Jan 24, 2012, 6:48 PM


Views: 23665
Re: [jtra00] How to extract protein names from sequence file

Is this what you want? I used the input you showed in the first post.

Code
 
#!/usr/bin/perl
use strict;
use warnings;

my $infile = 'hdec1.csv';
open (FILEHANDLE, '<', $infile);
my @inlines = <FILEHANDLE>;
close(FILEHANDLE);

my @outlines;
foreach my $line (@inlines) {
chomp($line);
push(@outlines,$1) if ( $line =~ />(rev_sp\|.*?\|)/) ;
}
my $protien = join("\n",@outlines);
my $outfile = 'listdec.txt';
open (OUT, '>', $outfile);
print OUT $protien."\n";
close OUT;

Output
cat listdec.txt
rev_sp|P31946|
rev_sp|P31946-2|
rev_sp|P62258|
rev_sp|Q04917|
rev_sp|P61981|

Just egrep and sed:
egrep ">" hdec1.csv | sed -e 's/\(.\)\(.*|\)\(.*\)/\2/'
rev_sp|P31946|
rev_sp|P31946-2|
rev_sp|P62258|
rev_sp|Q04917|
rev_sp|P61981|



(This post was edited by histrung on Jan 24, 2012, 7:11 PM)

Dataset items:

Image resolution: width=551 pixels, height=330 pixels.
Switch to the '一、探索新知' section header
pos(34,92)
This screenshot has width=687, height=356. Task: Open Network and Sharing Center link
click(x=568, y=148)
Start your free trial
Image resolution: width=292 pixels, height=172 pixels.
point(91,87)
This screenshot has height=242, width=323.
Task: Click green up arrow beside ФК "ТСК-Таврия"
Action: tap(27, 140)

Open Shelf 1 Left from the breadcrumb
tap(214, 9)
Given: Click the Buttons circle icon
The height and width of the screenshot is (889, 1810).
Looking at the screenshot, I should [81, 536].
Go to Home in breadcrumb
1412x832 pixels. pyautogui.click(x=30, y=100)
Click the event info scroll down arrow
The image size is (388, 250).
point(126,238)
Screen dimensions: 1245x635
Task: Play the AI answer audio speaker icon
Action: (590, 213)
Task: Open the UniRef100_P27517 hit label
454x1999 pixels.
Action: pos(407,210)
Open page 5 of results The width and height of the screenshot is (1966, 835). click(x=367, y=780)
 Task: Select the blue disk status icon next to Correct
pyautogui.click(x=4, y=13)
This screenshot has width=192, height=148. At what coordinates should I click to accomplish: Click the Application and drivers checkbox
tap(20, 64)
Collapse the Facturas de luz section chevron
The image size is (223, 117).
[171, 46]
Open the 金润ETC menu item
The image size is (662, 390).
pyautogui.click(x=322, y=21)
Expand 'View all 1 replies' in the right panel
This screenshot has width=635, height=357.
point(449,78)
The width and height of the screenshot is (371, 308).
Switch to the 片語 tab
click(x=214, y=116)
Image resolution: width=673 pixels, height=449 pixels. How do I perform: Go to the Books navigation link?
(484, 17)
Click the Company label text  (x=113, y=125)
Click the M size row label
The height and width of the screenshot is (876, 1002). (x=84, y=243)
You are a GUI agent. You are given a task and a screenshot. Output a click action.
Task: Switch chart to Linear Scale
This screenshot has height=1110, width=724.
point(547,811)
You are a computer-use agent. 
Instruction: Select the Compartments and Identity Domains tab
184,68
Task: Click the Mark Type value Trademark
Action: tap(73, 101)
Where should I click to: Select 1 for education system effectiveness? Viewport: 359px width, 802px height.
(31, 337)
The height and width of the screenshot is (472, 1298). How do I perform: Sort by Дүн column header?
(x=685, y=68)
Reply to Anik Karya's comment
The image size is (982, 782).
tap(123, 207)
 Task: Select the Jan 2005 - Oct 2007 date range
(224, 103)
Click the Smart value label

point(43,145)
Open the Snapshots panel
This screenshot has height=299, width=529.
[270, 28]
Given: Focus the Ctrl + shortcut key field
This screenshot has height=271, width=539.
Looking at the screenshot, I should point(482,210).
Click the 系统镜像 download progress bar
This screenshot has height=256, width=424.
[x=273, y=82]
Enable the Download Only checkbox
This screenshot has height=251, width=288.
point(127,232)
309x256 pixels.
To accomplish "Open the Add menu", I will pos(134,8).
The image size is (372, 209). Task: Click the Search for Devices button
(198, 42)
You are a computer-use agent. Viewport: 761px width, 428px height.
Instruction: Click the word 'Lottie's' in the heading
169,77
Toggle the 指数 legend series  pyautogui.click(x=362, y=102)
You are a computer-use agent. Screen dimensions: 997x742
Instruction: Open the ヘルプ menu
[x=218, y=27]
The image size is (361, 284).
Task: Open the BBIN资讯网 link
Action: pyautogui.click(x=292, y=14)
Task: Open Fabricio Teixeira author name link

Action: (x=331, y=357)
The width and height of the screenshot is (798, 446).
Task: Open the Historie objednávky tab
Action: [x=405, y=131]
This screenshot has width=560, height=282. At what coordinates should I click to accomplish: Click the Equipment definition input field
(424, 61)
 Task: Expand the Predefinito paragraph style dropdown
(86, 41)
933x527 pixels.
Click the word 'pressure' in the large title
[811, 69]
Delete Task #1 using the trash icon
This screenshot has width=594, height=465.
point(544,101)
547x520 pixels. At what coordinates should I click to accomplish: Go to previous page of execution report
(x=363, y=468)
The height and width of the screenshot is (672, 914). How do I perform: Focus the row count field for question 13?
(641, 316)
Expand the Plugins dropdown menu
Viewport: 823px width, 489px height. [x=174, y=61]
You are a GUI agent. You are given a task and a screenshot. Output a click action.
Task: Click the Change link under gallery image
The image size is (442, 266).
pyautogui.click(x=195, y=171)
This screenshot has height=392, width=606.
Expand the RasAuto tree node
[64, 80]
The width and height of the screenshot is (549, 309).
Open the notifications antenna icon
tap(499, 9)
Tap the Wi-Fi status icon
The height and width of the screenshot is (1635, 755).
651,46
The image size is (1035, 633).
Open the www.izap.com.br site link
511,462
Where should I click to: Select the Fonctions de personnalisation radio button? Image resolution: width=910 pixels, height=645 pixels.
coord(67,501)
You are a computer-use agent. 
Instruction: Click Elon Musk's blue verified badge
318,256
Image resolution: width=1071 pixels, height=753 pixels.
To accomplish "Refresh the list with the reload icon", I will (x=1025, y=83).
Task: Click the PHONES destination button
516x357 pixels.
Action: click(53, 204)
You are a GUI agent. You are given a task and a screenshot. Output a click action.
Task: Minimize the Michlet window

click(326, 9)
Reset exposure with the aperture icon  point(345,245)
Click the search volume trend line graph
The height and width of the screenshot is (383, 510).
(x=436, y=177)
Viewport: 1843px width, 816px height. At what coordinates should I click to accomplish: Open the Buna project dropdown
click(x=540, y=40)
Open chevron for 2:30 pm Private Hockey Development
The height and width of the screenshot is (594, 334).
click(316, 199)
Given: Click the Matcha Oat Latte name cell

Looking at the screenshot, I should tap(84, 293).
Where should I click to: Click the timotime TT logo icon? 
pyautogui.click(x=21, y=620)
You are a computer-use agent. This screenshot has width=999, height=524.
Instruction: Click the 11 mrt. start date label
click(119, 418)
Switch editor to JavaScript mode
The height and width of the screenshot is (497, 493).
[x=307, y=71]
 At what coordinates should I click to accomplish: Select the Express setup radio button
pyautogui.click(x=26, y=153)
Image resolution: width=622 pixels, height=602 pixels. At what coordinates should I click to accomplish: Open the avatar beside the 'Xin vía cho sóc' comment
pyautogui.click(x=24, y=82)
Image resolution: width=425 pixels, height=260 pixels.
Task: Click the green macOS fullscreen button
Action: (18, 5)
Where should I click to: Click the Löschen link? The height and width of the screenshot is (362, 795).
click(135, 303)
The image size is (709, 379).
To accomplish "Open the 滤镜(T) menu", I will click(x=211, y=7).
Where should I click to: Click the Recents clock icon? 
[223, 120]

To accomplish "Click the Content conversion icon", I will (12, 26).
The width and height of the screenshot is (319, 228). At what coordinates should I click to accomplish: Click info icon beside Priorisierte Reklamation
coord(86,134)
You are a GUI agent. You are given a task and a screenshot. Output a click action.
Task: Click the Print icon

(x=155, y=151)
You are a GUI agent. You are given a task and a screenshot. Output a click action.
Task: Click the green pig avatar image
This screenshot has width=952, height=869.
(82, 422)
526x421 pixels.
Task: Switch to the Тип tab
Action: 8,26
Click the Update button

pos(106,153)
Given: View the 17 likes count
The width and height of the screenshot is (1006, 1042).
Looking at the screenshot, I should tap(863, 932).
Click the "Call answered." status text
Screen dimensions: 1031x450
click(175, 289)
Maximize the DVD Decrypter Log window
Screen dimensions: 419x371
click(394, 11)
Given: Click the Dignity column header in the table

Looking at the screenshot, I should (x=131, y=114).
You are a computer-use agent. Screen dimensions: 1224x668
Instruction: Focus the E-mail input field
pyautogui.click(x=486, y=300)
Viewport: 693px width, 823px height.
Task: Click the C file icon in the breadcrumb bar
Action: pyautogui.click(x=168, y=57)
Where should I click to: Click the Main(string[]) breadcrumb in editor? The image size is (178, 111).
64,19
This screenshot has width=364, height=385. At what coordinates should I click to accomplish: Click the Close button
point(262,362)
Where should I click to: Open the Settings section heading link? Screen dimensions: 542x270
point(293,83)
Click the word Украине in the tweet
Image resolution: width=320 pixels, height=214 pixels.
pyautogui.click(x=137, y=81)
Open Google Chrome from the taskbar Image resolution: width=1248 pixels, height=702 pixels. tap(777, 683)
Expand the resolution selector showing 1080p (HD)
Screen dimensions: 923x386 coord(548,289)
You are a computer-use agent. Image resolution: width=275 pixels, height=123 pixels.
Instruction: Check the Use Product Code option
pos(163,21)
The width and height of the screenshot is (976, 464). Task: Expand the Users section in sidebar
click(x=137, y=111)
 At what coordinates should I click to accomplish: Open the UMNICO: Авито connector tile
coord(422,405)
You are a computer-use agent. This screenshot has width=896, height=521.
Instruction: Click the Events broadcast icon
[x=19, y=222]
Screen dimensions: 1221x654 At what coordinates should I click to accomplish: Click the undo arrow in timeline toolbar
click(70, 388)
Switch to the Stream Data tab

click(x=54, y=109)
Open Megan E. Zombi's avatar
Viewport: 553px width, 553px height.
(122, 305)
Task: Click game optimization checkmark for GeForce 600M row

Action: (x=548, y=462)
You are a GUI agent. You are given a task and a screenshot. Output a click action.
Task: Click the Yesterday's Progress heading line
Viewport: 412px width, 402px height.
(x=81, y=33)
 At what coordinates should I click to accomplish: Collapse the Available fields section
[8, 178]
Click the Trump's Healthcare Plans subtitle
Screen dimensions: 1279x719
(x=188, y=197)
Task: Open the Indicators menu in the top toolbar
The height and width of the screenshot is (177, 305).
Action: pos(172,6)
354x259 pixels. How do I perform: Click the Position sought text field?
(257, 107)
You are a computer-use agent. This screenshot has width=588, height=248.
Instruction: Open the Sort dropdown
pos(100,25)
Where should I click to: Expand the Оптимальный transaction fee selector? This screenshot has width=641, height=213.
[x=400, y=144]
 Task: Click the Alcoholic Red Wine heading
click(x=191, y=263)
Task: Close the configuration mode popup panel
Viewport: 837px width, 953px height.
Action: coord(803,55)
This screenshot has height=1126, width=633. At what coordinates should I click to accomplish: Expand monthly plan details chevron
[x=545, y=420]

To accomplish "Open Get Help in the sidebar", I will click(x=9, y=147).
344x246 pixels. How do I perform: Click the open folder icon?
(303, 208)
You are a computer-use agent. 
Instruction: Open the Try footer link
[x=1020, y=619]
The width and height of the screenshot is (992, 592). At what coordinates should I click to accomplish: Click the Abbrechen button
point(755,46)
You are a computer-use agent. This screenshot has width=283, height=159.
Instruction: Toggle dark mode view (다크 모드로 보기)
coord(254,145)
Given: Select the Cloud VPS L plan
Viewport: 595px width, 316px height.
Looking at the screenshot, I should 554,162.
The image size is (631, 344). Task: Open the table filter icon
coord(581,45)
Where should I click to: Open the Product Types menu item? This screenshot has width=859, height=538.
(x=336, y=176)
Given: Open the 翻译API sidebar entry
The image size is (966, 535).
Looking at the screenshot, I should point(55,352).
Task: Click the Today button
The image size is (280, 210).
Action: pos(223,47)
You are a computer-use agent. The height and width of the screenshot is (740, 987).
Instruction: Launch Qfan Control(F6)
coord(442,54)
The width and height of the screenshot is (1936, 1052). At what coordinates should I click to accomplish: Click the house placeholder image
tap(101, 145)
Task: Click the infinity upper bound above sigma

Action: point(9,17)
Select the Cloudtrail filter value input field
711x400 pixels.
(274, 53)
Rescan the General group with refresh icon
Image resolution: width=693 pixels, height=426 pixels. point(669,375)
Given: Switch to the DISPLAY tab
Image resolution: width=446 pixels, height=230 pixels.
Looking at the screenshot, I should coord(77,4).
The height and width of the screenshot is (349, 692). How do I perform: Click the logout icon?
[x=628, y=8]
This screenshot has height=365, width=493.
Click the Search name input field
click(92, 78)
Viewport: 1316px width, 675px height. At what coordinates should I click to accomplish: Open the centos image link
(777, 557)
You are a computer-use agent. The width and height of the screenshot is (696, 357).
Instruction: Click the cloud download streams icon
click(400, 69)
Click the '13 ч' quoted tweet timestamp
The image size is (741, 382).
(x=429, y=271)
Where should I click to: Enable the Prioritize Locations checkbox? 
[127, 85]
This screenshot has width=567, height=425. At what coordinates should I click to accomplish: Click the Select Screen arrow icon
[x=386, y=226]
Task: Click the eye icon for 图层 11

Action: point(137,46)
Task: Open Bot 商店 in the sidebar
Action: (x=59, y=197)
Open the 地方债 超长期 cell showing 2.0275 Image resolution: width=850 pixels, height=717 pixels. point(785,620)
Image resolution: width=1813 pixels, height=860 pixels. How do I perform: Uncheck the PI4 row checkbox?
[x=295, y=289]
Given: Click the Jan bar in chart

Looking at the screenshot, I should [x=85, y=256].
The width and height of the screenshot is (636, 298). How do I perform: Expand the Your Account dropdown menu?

Prompt A:
In the forum post on extracting protein names, what is the name of the file that the Perl script writes its results to?
Prompt B:
Carry the forum post on extracting protein names forward from the point where it stops.

Result A:
listdec.txt

Result B:
rovf
Veteran

Jan 25, 2012, 12:31 AM


Views: 23638
Re: [jtra00] How to extract protein names from sequence file

The message "print on unopened filehandle OUT" means that you want to print to the unopened file handle named OUT.

You have to associate a file handle with a file, before you can write to it.

See

perldoc -f open


BillKSmith
Veteran

Jan 26, 2012, 7:22 AM


Views: 23589
Re: [histrung] How to extract protein names from sequence file

Seems like a one-liner to me.


Code
  

perl -p -e"$_='' if(!/>(rev_sp\|.*?\|)/);" hdecl.txt >listdec.txt

Good Luck,
Bill


jtra00
Novice

Jan 27, 2012, 9:22 AM


Views: 23516
Re: [BillKSmith] How to extract protein names from sequence file

Thank you very much, it worked.